List every line in the records below that contains the string "filter".
[START]
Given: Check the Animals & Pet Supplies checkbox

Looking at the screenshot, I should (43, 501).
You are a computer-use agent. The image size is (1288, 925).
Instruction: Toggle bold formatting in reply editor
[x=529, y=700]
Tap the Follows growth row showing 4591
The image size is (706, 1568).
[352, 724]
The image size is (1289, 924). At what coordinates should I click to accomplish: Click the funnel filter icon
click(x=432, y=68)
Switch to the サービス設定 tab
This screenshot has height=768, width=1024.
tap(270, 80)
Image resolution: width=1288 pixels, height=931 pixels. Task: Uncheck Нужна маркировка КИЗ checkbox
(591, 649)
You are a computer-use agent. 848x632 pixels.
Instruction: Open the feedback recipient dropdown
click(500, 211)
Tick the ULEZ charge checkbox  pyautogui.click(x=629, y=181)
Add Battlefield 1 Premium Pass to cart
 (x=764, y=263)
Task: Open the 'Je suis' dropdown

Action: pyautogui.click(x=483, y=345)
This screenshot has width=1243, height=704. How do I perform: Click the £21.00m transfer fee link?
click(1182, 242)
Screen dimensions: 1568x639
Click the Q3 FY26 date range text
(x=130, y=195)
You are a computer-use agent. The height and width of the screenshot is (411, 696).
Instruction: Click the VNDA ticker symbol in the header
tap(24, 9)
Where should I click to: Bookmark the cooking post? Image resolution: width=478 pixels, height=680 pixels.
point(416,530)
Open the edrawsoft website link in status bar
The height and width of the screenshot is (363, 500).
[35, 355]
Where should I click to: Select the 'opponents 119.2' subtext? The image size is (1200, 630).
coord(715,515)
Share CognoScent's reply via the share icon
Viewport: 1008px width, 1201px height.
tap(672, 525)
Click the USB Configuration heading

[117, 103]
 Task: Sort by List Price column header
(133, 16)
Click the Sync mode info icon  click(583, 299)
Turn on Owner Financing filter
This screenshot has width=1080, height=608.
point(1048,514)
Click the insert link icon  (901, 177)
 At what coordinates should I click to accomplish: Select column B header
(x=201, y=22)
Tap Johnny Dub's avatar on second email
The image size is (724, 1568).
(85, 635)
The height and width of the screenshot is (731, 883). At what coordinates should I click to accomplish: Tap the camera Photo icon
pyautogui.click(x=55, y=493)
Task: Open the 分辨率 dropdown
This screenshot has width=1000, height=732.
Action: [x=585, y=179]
[END]
Solution for this task —
The image size is (1289, 924). At what coordinates should I click to accomplish: Click the funnel filter icon
Turn on Owner Financing filter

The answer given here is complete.